Exercise description: Lines to restate from the data below: from the one containing "[Trust badge 1] (193, 2501)" to the one containing "Start a Return (338, 2247)", both included. Give them again exactly, and only them.

#### Task material ####

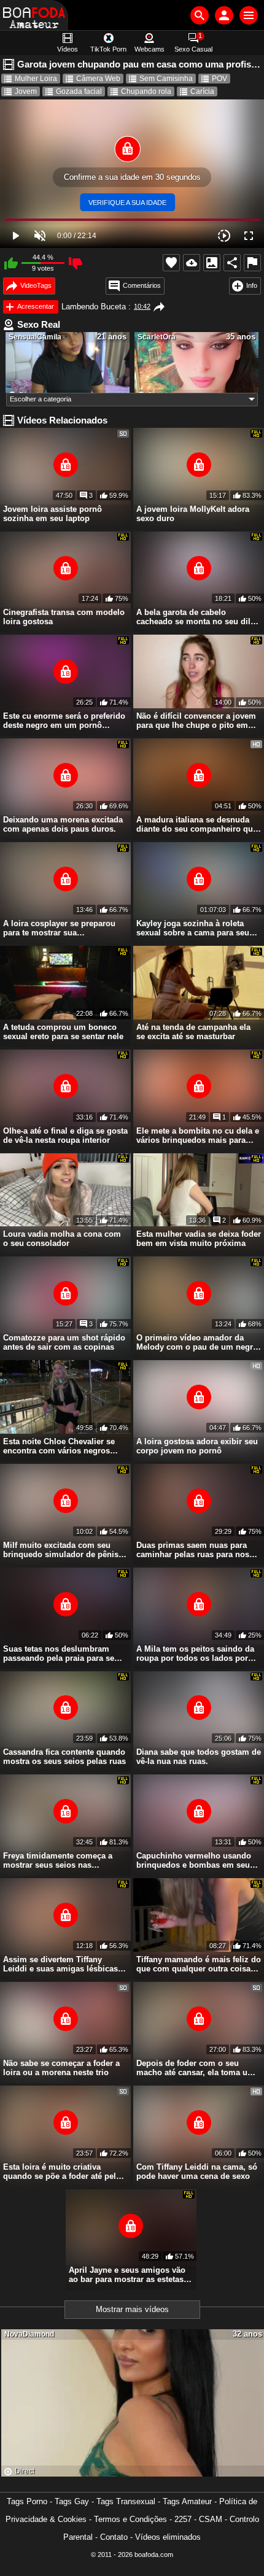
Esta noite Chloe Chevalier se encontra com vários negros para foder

####
#### Task material ####

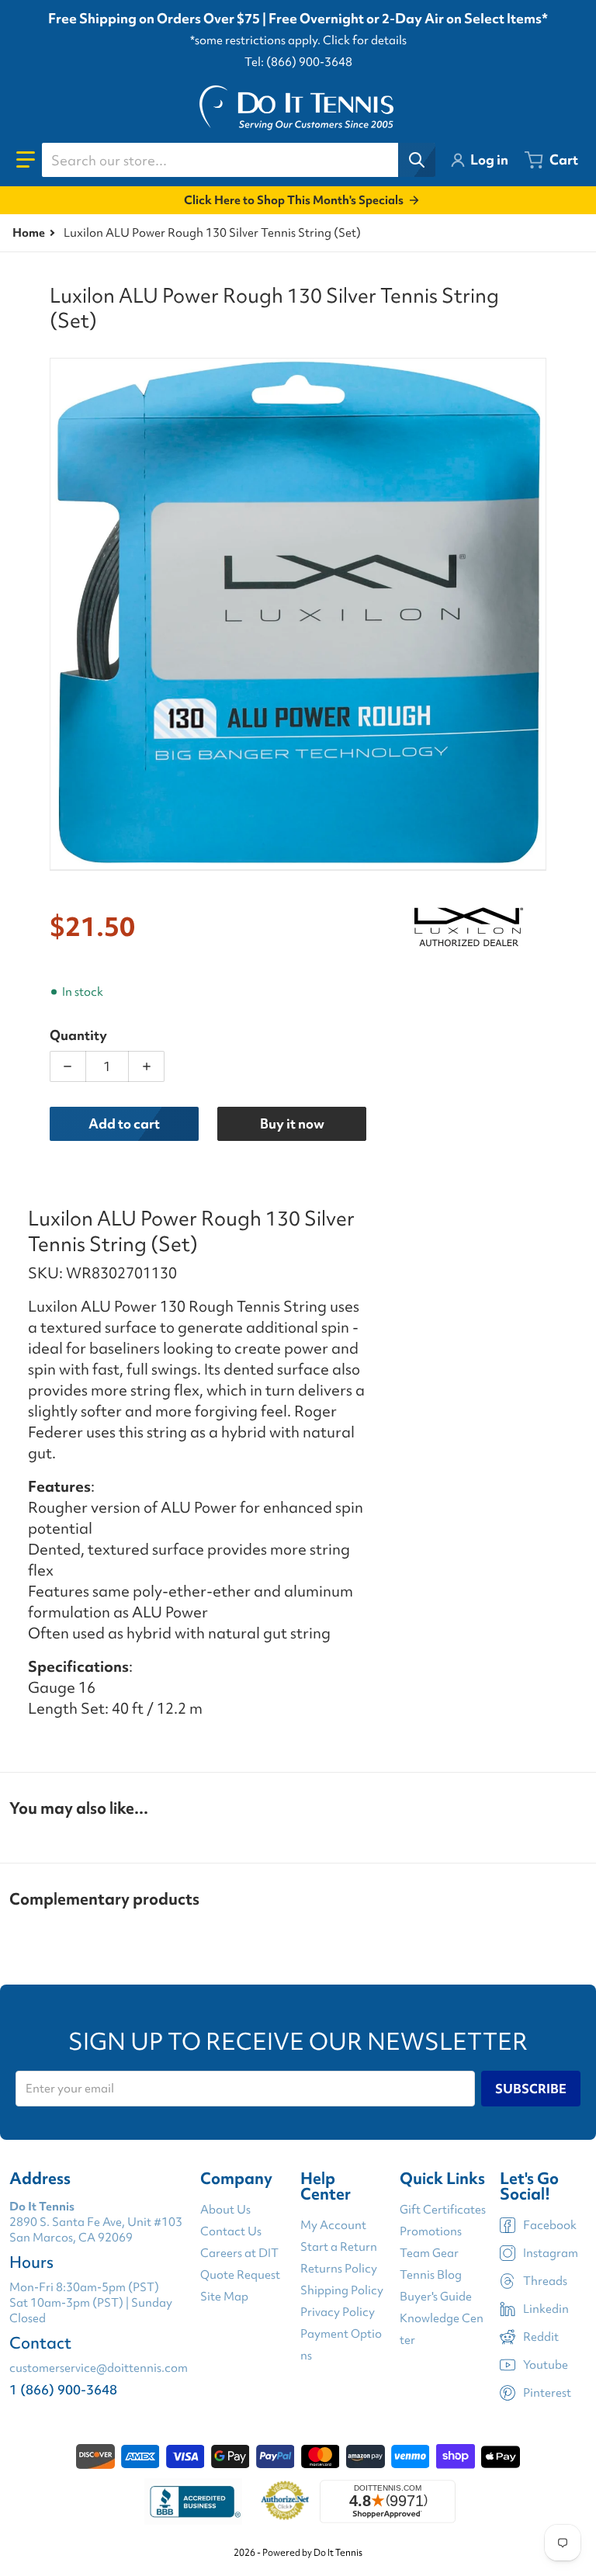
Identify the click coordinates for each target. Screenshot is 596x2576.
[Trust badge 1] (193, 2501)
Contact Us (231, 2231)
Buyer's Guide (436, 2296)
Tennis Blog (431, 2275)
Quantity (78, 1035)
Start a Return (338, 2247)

####

Problem solution:
[Trust badge 1] (193, 2501)
Contact Us (231, 2231)
Buyer's Guide (436, 2296)
Tennis Blog (431, 2275)
Quantity (78, 1035)
Start a Return (338, 2247)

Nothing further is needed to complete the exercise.